I have no idea why you still think he's onside. I see exactly what the ref saw live. The proof is the photo and the Big Tens statement.
Exact words that you want to hear are not necessary for something to have been said/conveyed. That's not how the actual world works. There's no one who would reasonably see the steps that have been taken, and things that have been said since, and determine that the Big Ten didn't admit the call was wrong.
They, in fact, never defended the call. Nothing they said could even be construed as any kind of defense. In fact, they changed their way of officiating the call so that kind of call didn't happen again.

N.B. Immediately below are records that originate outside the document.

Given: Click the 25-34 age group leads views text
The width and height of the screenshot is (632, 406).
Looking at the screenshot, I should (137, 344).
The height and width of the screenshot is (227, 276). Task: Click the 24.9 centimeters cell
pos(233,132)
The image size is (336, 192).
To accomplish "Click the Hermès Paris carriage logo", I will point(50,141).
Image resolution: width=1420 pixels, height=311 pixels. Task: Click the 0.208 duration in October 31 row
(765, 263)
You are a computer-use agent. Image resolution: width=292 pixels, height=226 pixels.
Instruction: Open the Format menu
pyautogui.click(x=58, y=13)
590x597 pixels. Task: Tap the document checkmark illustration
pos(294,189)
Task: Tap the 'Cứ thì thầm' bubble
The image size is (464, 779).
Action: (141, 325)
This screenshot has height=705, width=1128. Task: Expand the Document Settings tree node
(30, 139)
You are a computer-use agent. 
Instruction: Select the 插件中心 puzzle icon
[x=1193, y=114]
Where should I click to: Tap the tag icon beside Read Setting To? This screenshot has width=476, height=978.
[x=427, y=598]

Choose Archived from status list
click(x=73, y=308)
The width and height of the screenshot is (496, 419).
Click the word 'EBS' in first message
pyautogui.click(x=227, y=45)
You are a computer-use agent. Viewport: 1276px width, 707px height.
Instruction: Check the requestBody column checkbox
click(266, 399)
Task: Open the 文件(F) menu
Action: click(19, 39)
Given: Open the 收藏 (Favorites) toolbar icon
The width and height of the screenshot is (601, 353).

Crazily, you even undercut your own assertion (I'd say "argument" but you never laid out an argument about any aspect of this discussion ... just an unsupported assertion) when you admitted that the Big Ten would never admit they were wrong. If your assertion was true, then even if the Big Ten realized they were wrong, they'd never outright admit it ... they'd do other things to indicate it was wrong. You know, like issue a statement in which they never stated they stood by the call, and then ask the NCAA to OK a change in their officiating procedure to get more eyeballs on this particular call in the future. And, when a directly interested party later stated that the coordinator of officiating of the Big Ten admitted to him that the call shouldn't have been made, they would have come out with a statement that this was never said, if it was never said.
So, you can just sit there and repeat "the proof is the photo" without actually indicating HOW the photo is proof, since the photo shows every body part onside, even after the kick, and you can continue to repeat that they're defending the call, without explaining how their words not defending the call should actually be interpreted as defending the call, and so on.
But you can't do anything other than just throw out unsupported assertions, because you know you can't explain them, as there is no support for you to give.